On February 27, residents of Valle de las Palmas warned Tijuana mayor Carlos Bustamante that, if necessary, they would take vigilante action to put a stop to crime if municipal police didn’t come to their aid.
If the city cannot provide the necessary police, a letter to the mayor said, citizens would resort to vigilante action, including “linchamiento” (lynching) of the perpetrators, some of whom have been identified as repeat offenders who habitually commit criminal acts against residents.
On February 29, police arrested five suspects who may have contributed to an upsurge in violent assaults, home-invasion robberies, vandalism, and burglaries in the town southeast of Tijuana.
According to a mayoral news release (which followed the warning letter from residents), Valle de las Palmas can look forward to the establishment of a police substation in the neighborhood; however, there was no indication of when it would be built.
Admittedly, read the release, the city has not been able to expand police protection to the degree that is necessary due to budgetary constraints, rapid growth of the city environs, and a lack of trained police-academy graduates.

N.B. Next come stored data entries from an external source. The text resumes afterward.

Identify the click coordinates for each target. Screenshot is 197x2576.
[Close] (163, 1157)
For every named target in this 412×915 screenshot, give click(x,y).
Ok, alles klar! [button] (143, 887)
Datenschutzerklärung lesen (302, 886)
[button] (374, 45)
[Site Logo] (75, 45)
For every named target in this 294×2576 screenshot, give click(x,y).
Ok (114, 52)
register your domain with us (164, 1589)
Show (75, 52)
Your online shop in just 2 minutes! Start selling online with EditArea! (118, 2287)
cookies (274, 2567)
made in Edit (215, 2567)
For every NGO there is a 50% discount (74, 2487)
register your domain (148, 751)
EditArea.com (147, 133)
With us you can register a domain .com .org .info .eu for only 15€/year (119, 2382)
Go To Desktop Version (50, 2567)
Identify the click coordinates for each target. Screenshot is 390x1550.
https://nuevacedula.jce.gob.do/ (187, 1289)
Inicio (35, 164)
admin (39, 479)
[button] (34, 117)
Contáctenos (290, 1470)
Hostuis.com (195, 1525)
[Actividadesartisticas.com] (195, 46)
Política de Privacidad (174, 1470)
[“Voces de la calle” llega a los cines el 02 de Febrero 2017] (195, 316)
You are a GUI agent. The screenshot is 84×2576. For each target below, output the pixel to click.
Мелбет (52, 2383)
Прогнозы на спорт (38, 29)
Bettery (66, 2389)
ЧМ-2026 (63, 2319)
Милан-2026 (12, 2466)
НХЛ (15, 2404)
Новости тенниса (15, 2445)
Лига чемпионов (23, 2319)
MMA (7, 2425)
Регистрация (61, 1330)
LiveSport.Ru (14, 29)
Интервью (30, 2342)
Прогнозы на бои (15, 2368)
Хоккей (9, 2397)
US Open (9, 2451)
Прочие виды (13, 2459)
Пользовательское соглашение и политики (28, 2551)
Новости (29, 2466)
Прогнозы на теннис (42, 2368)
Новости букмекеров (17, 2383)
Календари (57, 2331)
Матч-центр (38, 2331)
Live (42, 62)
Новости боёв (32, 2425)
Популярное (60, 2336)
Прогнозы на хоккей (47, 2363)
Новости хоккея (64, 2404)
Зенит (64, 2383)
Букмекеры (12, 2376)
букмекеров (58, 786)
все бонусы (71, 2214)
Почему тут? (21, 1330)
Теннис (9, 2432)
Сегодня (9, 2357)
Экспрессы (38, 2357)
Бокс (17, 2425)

Recently, reports in the local media have mentioned the problems Rosarito has had in hiring and retaining police officers, due largely to bigger cities such as Tijuana and Mexicali offering academy graduates better pay and perks.
Lynching is no idle threat in Mexico. Two weeks ago, outside Mexico City, a mob of irate citizens captured and lynched three suspected kidnappers before setting their bodies on fire.